A Soft And Gatherable Star
Label: Do You Have Peace?
Genre: Highlights, Electronic, Indie Rock
$44.99
Out of stock
Audiopile Review: Finally have enough stock of this 2024 standout to get it into the weekly email, the demand for it always outweighing the amount of copies we could secure. If you’re just hearing their name for the first time, you’d be forgiven, the Bristol-based trio have been slipping under the radar with a series of low-key releases of their dazed and diffused ethereal pop strewn about various micro labels, long gaps between full lengths, small-run collabs and unwieldy formats. They’ve been a well-kept secret for a bit, needless to say, but A Soft and Gatherable Star finally moves the needle. Being from Bristol is a bit of a giveaway for their headspace, the soft touch of trip-hop and the nocturnal post-rock tracings of the city are threaded throughout, but they’re also part of the dream pop continuum that’s been rippling outwards the past several years. An absolute shoo-in for fans of Maria Somerville’s recent LP on 4AD, a label that easily could have released this back in their heyday.

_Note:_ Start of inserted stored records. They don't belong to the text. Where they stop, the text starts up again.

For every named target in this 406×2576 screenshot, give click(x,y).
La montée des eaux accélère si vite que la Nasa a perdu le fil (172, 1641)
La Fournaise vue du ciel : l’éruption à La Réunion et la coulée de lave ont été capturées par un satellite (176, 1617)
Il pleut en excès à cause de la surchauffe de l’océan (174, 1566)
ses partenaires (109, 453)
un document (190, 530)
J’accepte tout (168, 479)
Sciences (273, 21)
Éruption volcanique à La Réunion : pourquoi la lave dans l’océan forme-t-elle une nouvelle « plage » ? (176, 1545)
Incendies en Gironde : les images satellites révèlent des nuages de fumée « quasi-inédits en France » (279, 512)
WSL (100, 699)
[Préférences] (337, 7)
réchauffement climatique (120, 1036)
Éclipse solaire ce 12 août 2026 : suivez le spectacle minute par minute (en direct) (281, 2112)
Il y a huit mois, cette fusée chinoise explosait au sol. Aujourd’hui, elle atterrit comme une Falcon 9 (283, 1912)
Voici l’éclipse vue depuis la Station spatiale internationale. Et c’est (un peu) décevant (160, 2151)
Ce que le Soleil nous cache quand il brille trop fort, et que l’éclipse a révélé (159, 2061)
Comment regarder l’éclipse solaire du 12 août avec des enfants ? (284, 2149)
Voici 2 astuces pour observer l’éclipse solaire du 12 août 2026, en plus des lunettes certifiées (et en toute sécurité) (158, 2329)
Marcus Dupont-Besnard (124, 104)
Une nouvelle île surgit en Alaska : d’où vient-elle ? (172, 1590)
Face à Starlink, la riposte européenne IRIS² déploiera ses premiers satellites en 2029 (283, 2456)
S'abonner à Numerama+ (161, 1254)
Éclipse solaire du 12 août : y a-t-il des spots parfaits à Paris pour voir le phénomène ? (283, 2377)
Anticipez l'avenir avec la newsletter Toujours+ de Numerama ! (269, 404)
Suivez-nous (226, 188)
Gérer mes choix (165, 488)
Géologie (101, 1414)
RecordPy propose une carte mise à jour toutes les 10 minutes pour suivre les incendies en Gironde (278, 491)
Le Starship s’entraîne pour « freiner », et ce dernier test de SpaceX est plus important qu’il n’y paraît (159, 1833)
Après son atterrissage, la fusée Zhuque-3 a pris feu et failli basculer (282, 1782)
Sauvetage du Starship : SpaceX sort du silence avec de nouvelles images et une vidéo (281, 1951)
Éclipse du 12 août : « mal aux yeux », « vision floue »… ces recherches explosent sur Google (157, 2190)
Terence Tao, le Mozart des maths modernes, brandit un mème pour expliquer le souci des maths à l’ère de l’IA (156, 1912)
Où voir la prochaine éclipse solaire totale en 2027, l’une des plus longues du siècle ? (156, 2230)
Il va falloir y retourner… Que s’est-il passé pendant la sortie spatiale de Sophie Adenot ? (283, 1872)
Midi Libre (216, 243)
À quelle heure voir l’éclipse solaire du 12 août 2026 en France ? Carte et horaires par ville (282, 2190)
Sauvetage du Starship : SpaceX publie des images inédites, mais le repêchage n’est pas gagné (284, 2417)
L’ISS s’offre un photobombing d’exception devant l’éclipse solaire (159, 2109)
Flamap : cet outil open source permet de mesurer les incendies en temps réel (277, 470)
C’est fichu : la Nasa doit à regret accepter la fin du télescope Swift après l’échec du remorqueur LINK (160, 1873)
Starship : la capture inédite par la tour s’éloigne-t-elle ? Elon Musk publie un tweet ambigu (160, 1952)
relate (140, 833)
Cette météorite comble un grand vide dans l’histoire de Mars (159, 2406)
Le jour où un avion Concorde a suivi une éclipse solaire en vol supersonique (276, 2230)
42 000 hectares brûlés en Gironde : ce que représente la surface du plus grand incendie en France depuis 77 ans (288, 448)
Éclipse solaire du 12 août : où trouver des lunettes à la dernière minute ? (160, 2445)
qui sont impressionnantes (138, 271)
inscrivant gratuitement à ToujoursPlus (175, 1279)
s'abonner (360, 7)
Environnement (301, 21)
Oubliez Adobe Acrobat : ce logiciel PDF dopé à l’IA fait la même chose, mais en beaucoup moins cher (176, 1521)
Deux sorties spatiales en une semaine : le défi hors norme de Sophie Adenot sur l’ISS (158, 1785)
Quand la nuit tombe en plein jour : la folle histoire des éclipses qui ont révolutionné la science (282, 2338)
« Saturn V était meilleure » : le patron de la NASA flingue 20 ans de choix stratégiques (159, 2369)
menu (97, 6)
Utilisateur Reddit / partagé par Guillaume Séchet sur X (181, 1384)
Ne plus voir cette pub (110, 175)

Bristol trio Jabu return with their third album ‘A Soft and Gatherable Star’.
The album takes its name from a poem written by Childs’ father, another of his poems, which forms the backbone of ‘Ashes Over Shute Shelve’ hangs on the wall in the studio.
‘It feels like there’s a lot of hope in it in a way, even though I always read it as a poem about death (and I think it was about his approaching death) there’s something beautiful in it, seeing it as a chance to see things from a new perspective rather than something to be afraid of.’
The album feels like a meshing into a kind of group think for the band, allowing influences to bleed together and allowing songs to exist as they appear – rather than trying to shape or mould them.
There are echos of early influences bleeding through too, Rendall remembers tapes of Luther Vandross in the car with his mum – you can hear the ghosts of those straight-to-the-heart vocals, but everything extraneous has been stripped away, leaving just voice, feedback and guitar.
‘We came to this album in a bit of a different way than the previous ones, it naturally came to a place where we were all playing instruments together, none of us are really proficient musicians or anything but we enjoyed working like that, bouncing ideas off each other in a more immediate way’
Recorded between Bristol and Childs’ Mum’s house just outside the city, the album feels like a dreamlike exploration of time and place, lost teenage memories pushing their way back, or a non descript landmark looming suddenly large.
‘…being alone in the dark in these patchwork areas of nature in the city, they feel like they transform into something else at night. Sometimes on long nights like these, the morning comes and it feels like something’s changed and can’t go back.’